Lo que queda es esa sensación de tongo pomposo y de estafa de pitonisa que ha tenido el pleno de investidura

La CUP le estropeó la fantasía con su anunciada abstención a un convergente del academicismo pujolista, esa casta casi florentina. Turull no va a llegar al Supremo como ariete con cabeza caprina de una legitimidad contra otra. Sin embargo, ver cómo se ha movido todo el aparato independentista, cómo se ha girado igual que la cerradura de una cueva de Alí Babá para solemnizar este bingo con lentejas, esto ya nos dice que existe ese aparato y que sus fines no han cambiado. Sólo quita un arlequín o un ahorcado o un lánguido gondolero huido para poner otro y seguir llorando la sangre o sangrando las lágrimas en circuito cerrado, como una pianola sentimental.

Fuera por el revés de la CUP o por la inutilidad de su sacrificio (todo heroísmo termina planteándose la estupidez de su valentía), Turull leyó su discurso de una manera lejana, ajena, ida. Recordó a los presos y habló de paz, honestidad o esperanza con palabras de anuncio de Coca-Cola pero tono de lista de la compra. Ni lo aplaudían, como si el héroe pasara directamente de vestirse de samurái a su funeral de funcionario. Da la impresión de que esta estrategia del cabezazo contra el muro les desgasta, que no hay disciplina catalanista ni japonesa que soporte esta guerra de muñecos de trapo contra el imperio de la ley, en la que no tienen más apoyos que su propia melancolía. Llamar a la ley, a los tribunales, “factores externos”, como hizo Turull, sonaba a dar cuerda de nuevo al gran reloj de columna de su soledad de castillo. Pidió diálogo como el que negocia con el verdugo.

Su intención de muerto le funcionaba, pero aquello no terminaba en frenesí, sino en figura cerera de finado, ya en su cuadro de presidente difunto, en la orla de su muerte inútil, sin gloria, sólo con su marco de madera de cama, tan vulgar. Hasta Torrent acentuaba su cara de solado herido en una película, de los que al final mueren enamorados de la enfermera, también inútilmente. La inutilidad es lo peor de morirse, incluso con tanto público y tanta piedad.

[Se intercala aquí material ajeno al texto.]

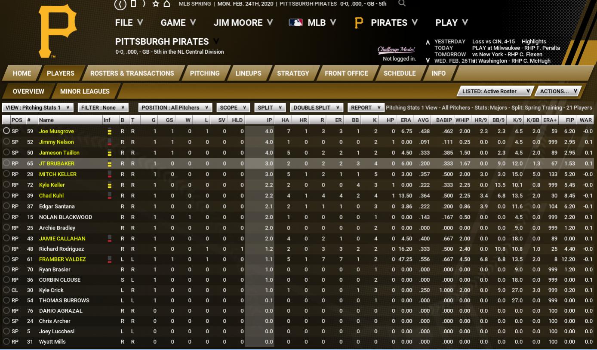Open the VIEW Pitching Stats 1 dropdown
597x350 pixels.
[38, 107]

El independentismo no resetea el destino o la maldición, y sigue acumulando locura y detritus sin poder salir de su trampa mental

Inés Arrimadas, que llegó como a despertarnos con una campanilla, le dijo a Turull lo que él seguramente se había llevado todo el día diciéndose, mientras se vestía de fusilado: “Usted no está aquí para ser presidente de la Generalitat. Nadie pretende que sea presidente, ni su grupo”. Y le sacó viejos carteles de su partido que hablaban de la España subsidiada frente a la Cataluña productiva, para hacer ridícula su llamada a la concordia, pronunciada en un español de guiri disfrazado de cantaor. “Usted no puede ser la solución porque forma parte del problema”, le seguía diciendo Arrimadas a un Turull que parecía que sólo había ido allí a llevar una lanza, como se dice en teatro, y se la había clavado al sentarse.

Sabrià, de ERC, sí mencionó el espíritu colectivo del 1-O. Quizá por ir sólo de vecino en el entierro, le quedó un discurso con más satisfacción y república. Pero hasta su tono reflejaba que saben que no pueden ir más allá de ese mármol verbal. Iceta, que no entendía, como nadie, adónde iba todo aquello, señaló la contradicción de buscar el apoyo de la CUP a la vez que se amaga con una propuesta autonomista ambigua y vergonzante. El independentismo ya no sabe cómo manejar su propia tibieza, su propia indefinición, su propio mito o su propio miedo de condenado ante el frío verdadero, nítido, de la inevitabilidad.

El Parlament parecía ese salón de El ángel extreminador de Buñuel. Pero el independentismo no resetea el destino o la maldición, y sigue acumulando locura y detritus sin poder salir de su trampa mental. Quizá no es táctica, ni agonía. Quizá se trata sólo de que no acabe el sueño. Ya no hay siquiera entusiasmo en ese sueño, pero no queda otra cosa. Los presidentes que no pueden ser presidentes, los sueños que no pueden dejar de ser sueños. Morir soñando si hace falta. Esa mentalidad de muerto en vida que quiere enterrar a Cataluña. Y para nada.